The most demanding sequence from an acting point of view is the cracked mother’s struggle to loosen her ties and help her injured husband up while suffering a nervous breakdown, which consists of a single camera take that lasts for about five minutes without edits. I will never forget Susanne Lothar’s performance of this in 1998’s version. The remade scene appears somewhat shorter in Funny Games US and allows Ms Watts to pop out of the frame for a few moments, during which I imagine she has a glass of water and a line of coke. Disappointing. It would have been real Olympic spirit if she had been required to persevere, or even ‘topped’ Ms Lothar’s original performance by adding another minute or two.

For those who haven’t been warned yet, Funny Games is an almost unbearably tense, cruel, and sadistic edge-of-your-seater. It’s Last House On The Left if a smart director like Polanski had shot it, with excellent dialogue and a dark sense of humour.

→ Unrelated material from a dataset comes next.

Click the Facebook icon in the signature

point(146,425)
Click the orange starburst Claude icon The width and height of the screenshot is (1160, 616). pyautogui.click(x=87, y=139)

Sure, there’s also a media-critical dimension, but essentially Funny Games falls into the same category as movies like Cannibal Holocaust, whose entertainment value derives from the very ingredients they half-heartedly condemn. In this case, the finger is pointed at our fascination with violence and reality shows… or something along those lines. As usual with Haneke, it also contains a critique of the bourgeois family, but other films of his are more successful at provoking thought. As a relentless and cynical shocker, though, Funny Games is superb even in its new incarnation.

If you’re unfamiliar with Haneke and want to see more by the most gifted director of our time, I recommend Time Of The Wolf, whose poetically apocalyptic atmosphere is what I hoped Dawn of The Dead would be like when I was a kid. Work your way backward from there and see ten feature films without one disappointment, but don’t even go near if easily upset, disturbed, or depressed.

Whether American audiences are ready for Haneke’s bleak outlook is arguable. US critics are foaming, evidently deeply affected by what they feel is an attack on middle class America. One typical viewer comment addresses the director’s refusal to resolve the story in a traditional way as follows: “We hope for justice but none comes. Protest about this!”

Wanna bet Leonard Maltin will give it zero stars in next year’s Movie and Video guide?